+++ Brano estratto

Anton Dostler prima della condanna a morte

Ameglia Informa, 1° giugno 2022

Sandro Antonini, nel libro Generali e burocrati nazisti in Italia: 1943-1945, riporta le risposte del maresciallo Kesselring negli interrogatori a Hoberuself (6 ottobre 1945) e a Norimberga (29 ottobre 1945) sull’eccidio dei quindici militari americani della “Missione Ginny” avvenuto a Punta Bianca il 26 marzo 1944.
La prima volta disse: “No, non ricordo quell’incidente specifico”[1], la seconda volta: “L’episodio di La Spezia non mi era noto. All’epoca rimasi totalmente assorbito dai combattimenti di Nettuno[2]”.
Eppure in quei giorni, come abbiamo spiegato nella prima parte dell’articolo, Kesselring era a Bonassola.

++++++

Consegna: Riprenda il brano sull'eccidio di Punta Bianca e lo prosegua dopo l'ultima frase riportata.

+++ Dati forniti

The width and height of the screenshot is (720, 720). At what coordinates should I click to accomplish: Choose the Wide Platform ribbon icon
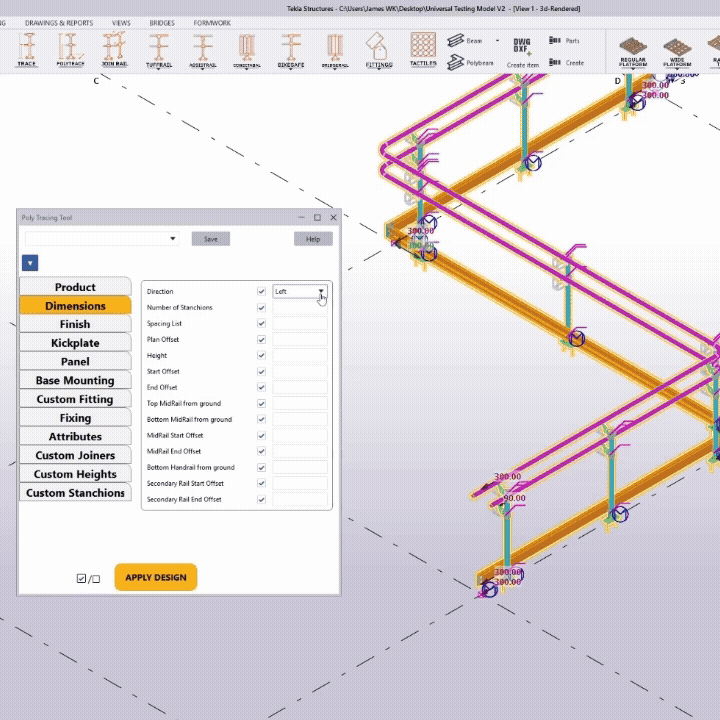(x=677, y=50)
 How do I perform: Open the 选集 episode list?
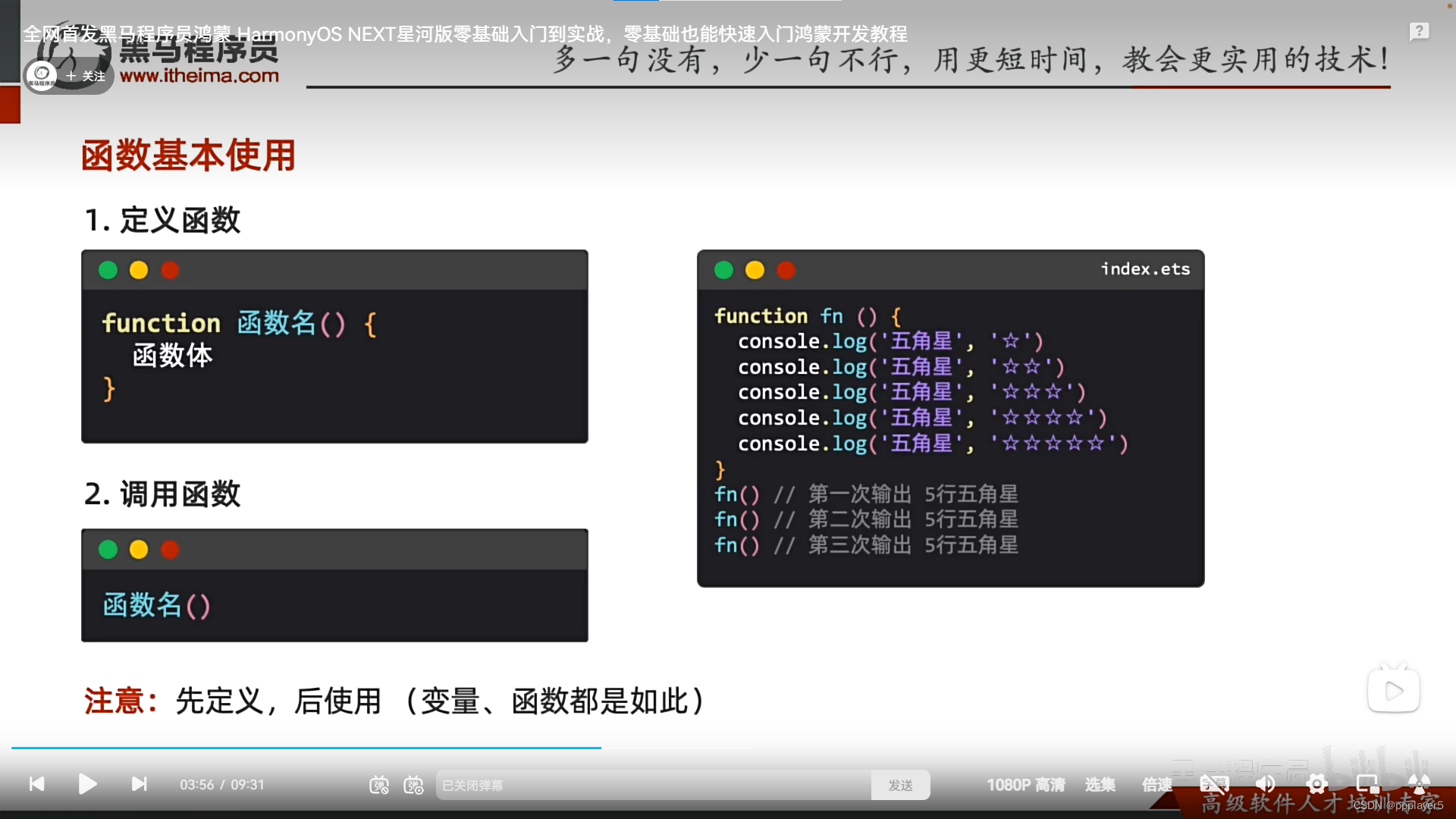(x=1100, y=785)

++++++

Risposta:
Secondo Antonini, Anton Dostler, il generale che firmò l’ordine di fucilare i prigionieri, una volta appreso che i membri del commando appartenevano alle forze armate statunitensi, “avrebbe sospeso l’esecuzione richiedendone l’annullamento al maresciallo Kesselring, che avrebbe invece stabilito di procedere. E nel tentativo di scagionarsi per aver obbedito, durante il processo Dostler è in grado di produrre la testimonianza del proprio aiutante di campo, il quale afferma che l’ordine di fucilazione è arrivato dal feldmaresciallo Kesselring in persona, attraverso il generale von Zangen”[3].

Anton Dostler dopo la condanna a morte

Ma Kesselring negò sempre, perché se l’ordine contro le disposizioni della Convenzione di Ginevra del 1929 fosse partito da lui “non avrebbe ipoteticamente potuto evitare una condanna a morte, dal momento che Dostler, per lo stesso motivo, ha subito la fucilazione”[4].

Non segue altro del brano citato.